Pouvoirs
Cliniques privées : le chèque de garantie est-il légal ?
Mon épouse devait être hospitalisée en urgence dans une clinique privée. Mais pour qu’elle soit admise, on m’avait signifié qu’il fallait déposer un chèque de garantie d’un montant de 20 000 DH, non daté, non barré et au porteur. J’ai été choqué, mais je ne pouvais pas refuser parce que sa vie était en danger. Ma question est de savoir si cette clinique a le droit d’exiger ce chèque avec toutes ces conditions.
Il s’agit d’une pratique illégale et contraire aux règles déontologiques de la profession que d’exiger un chèque de garantie, lors de l’admission dans une clinique ou tout autre établissement hospitalier.
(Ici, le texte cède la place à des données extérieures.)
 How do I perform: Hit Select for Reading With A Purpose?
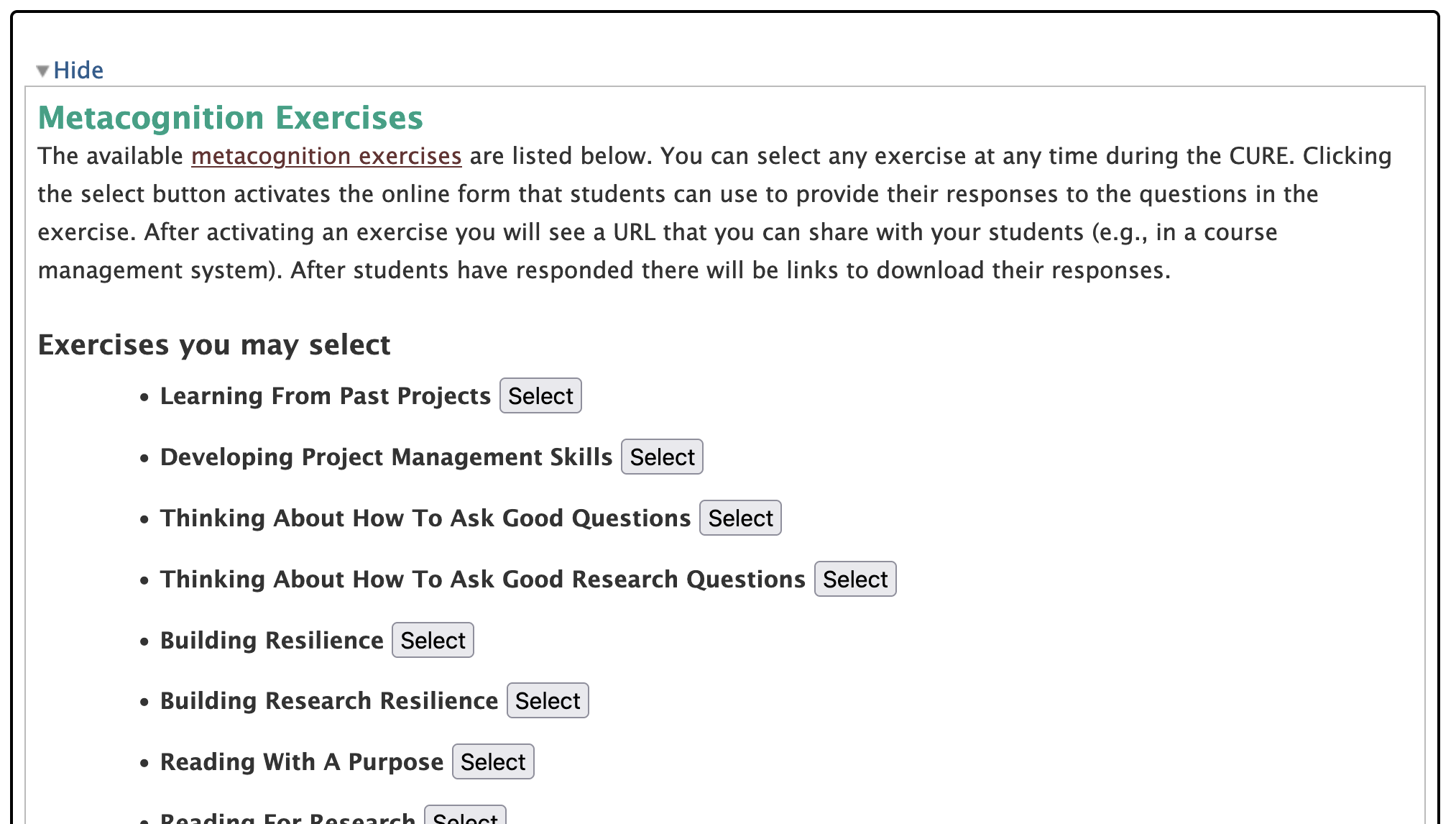click(x=493, y=762)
Un chèque de garantie est un chèque qui ne sera pas présenté immédiatement à l’encaissement, ce qui est contraire au principe général des chèques à savoir que le chèque est payable à vue, c’est-à-dire quelle que soit la date de son émission le chèque est payable le jour de sa présentation entre les mains du tiré.
Cette pratique est courante et s’explique essentiellement par les difficultés que rencontrent les cliniques, et elles ne sont pas les seules à recouvrer leurs créances après fourniture de la prestation ou des soins. Parfois, les personnes qui ont déjà bénéficié de services sont même insolvables.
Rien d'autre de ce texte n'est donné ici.